In 1995 the Air Force Development Test Center (AFDTC) at Eglin AFB FL undertook a Sole Source acquisition in accordance with FAR 6.302-1, only one responsible source, to Leigh Aerospace Corporation for the acquisition of a Longshot Adapter Kit Demonstration. The contract was for a limited number (approximately 12 with an option for 4 additonal) of extended range adapter kits plus associated support items including Data Insertion Units (DIU), on-site technical support, technical manuals, etc. necessary to properly conduct an evaluation of the current state of the art technology in low cost extended range munitions adapter kits with self contained guidance and navigation capability. These items supported an evaluation program being conducted by the Air Warfare Center (AWC), under direction of Air Combat Command.

In 1996 the Coastal Systems Station, Dahlgren Div, Naval Surface Warfare Center, Panama City Florida awarded a sole source Purchase Order to Leigh Aerosystems for a Feasibility Study and Engineering Analysis of the potential for the application of technological advances to the Longshot delivery vehicle. The study performed a cost feasibility and design analysis of adapting the current delivery vehicle to deliver munition canisters with 30 inch lug spacing. It looked at the cost feasability and design analysis of up-scaling the current deliery vehicle. This analysis was driven by the need to deliver MK65 mines. The contractor performed an investigation of GPS vulnerability. The intent will be to increase the anti-jam characteristics of the GPS system used in the current deliver vehicle. The contractor performed an investigation of the general use of cluster weapons in the surf zone obstacle clearance and Mine Counter measure missions. The contractor documented the analysis effort and the results in a final report of the study.

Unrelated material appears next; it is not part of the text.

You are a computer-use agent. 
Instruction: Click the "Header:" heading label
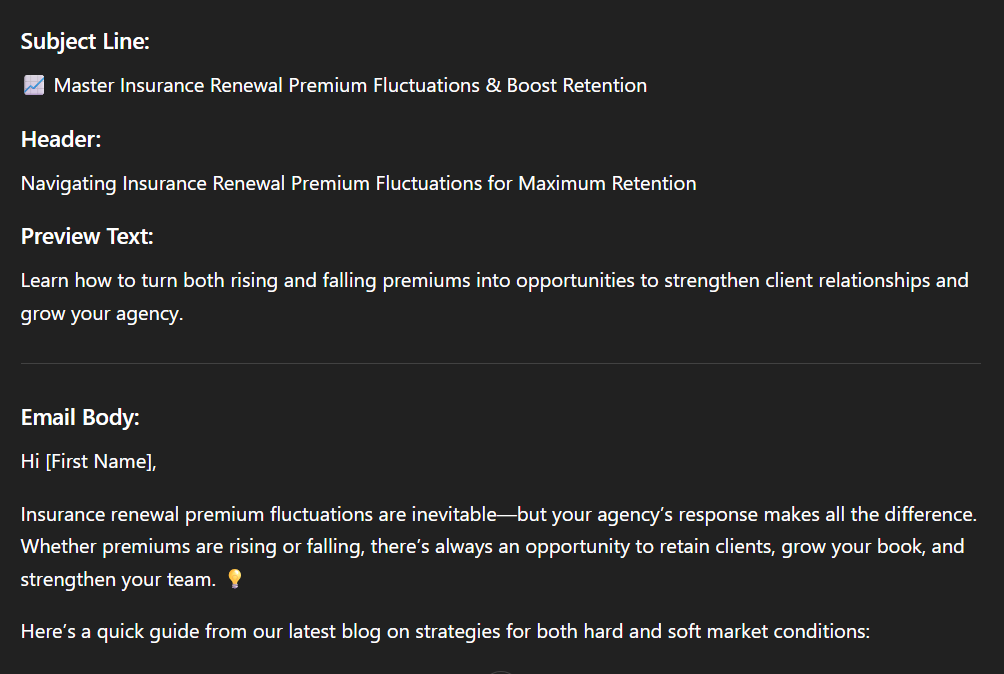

In 1998 the Coastal System Station had a sole source requirement for Leigh Aerosystems Corporation to assess their Longshot wing kit. The Longshot wing kit is owned by Leigh Aerosystems and is proprietary in nature. Documentation to be provided by Leigh Aerosystems contains proprietary information. The Longshot wing kit will be used a baseline platform for delivering precision guided munitions from over-the-horizon. The assessment of ingress accuracy of Longshot equipped munitions will result in a "basket Circular Error probable (CEP)." This "basket CEP" will help define a field of view requirement for a terminal guidance seeker being designed by the Surf Zone Technology Standoff Delivery project.

This "basket" represents an area in the sky where a glide bomb must fly to - in order for the seeker to be within parameters to guide the bomb to the target. This determines the image processing requirements for developing and implementing an image-based, terminal seeker for an unpowered glide bomb. The sensor is expected to be multi-spectral in nature and may provide images in the visual or infrared bands. Seeker, reconnaissance, and reference images must be co-registered, fused, and used for automated target-detection.

By early 2001 Leigh Aerosystems had performed about 36 releases from about five different aircraft types, using four different munitions. Most of these had been outside the US, because Leigh Aerosystems looked upon in the foreign market as a very affordable solution to satisfy Precision Guided Munition (PGM) acquisition programs with foreign air forces. And for some, LongShots are the only solution, because there is no way that they could afford others.